というか、映画全体が肩すかしである。イーストウッド信者というわけではないし前作の『運び屋』も軽妙洒脱なB級ヒューマンドラマで巨匠云々の映画ではなかったのでこれもそんな大したことはないだろうとは思っていたが大したことのなさが予想をちょっとだけ超えてきた。見せ場がないというか。むしろあえて見せ場をスルーしているようにも見えて、それは『運び屋』もそうだったのだが、こちら『クライ・マッチョ』の方は『運び屋』にあったスカしハズしの面白さもないのでかなり虚無い。映像とか演技への執着もほとんど感じられない。

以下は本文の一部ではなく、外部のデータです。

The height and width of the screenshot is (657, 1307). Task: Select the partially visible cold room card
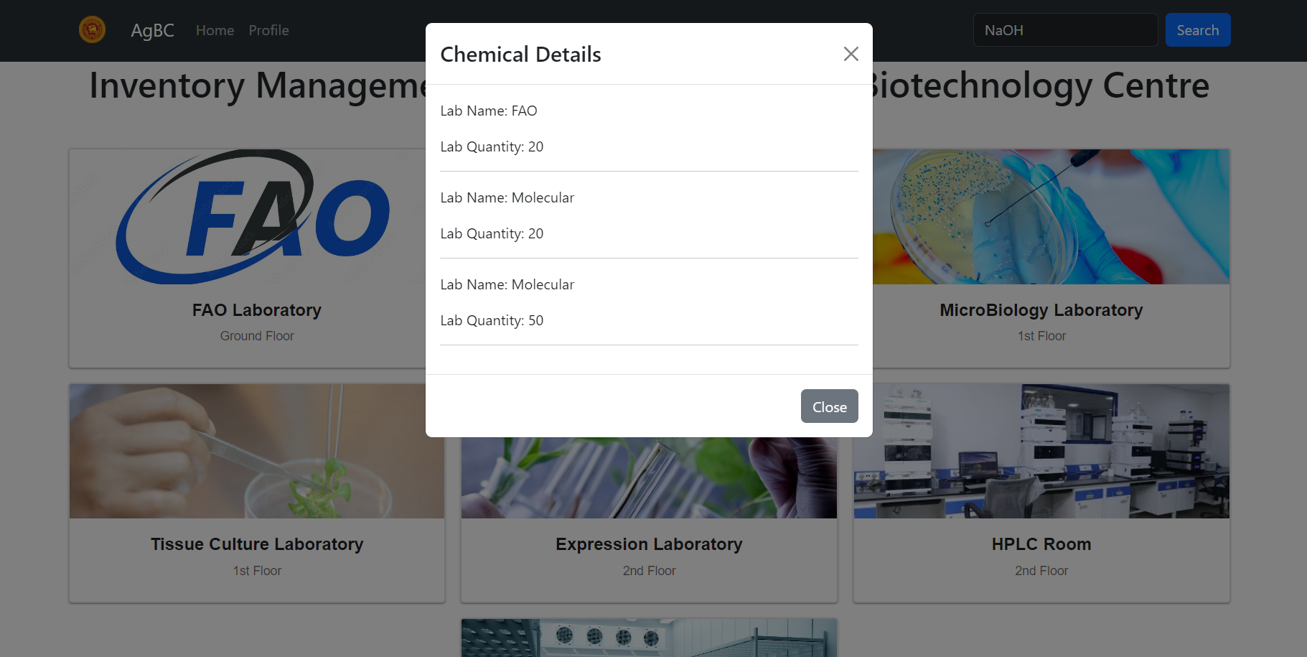point(648,638)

そういえばこれイーストウッドの新作なのに批評家絶賛的な声は全然聞こえてこなかったなぁ。聞こえてこないのにはそれなりに理由があったんですねぇ…で片付けてしまってもまぁいいのだが、でもこの平板で深みのない作り、絵本みたいでちょっと面白かったよな。だってこれマッチョっていうのはイーストウッドがアメリカへ連れて行くメキシコ少年の飼ってる闘鶏の名前なんですけど、銃を持った悪党が襲ってくるとかピンチになるとこいつがコケーっと飛んできて悪党をやっつけるんだよ、それも二回も。ある? そんなこと現実に…。

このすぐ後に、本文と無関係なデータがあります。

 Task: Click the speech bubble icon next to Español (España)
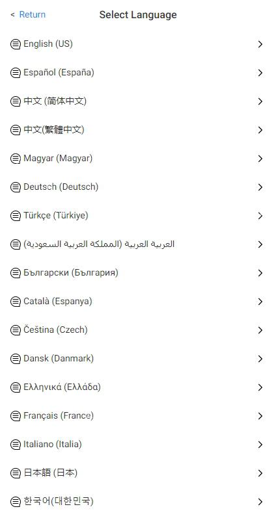pyautogui.click(x=15, y=73)
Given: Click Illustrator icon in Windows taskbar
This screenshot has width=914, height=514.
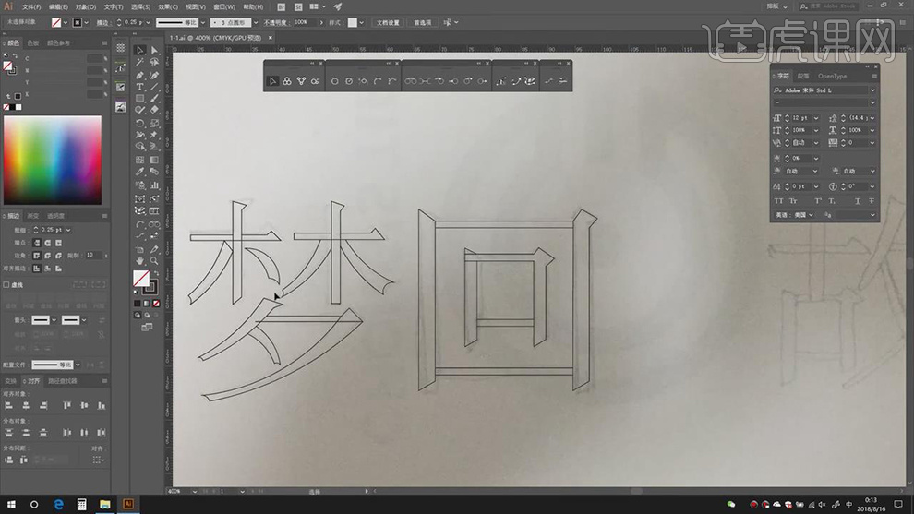Looking at the screenshot, I should click(128, 504).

でメキシコの母親っていうのも変なキャラで、少年は母親が男を取っ替え引っ替えしてることにめちゃくちゃ嫌悪感を抱いてるんですけど、このメキシコの母親の性欲ときたら凄まじくなんと御年91歳のイーストウッドをベッドに誘う! しかもイーストウッドが誘いを軽く断ると貴様よくもこの私に恥をかかせたなとめっちゃ怒って部下をけしかける! ないでしょこれも現実に、現代劇で。ファンタジーですよ。時代設定が数十年前とはいえイーストウッドが「わしゃあ昔はカウボーイでのう…」と過去を語り出すとメキシコ少年がキラッキラと目を輝かせてじゃあ行く行くぼくアメリカ行くカウボーイになる! って態度を豹変させるとかさ。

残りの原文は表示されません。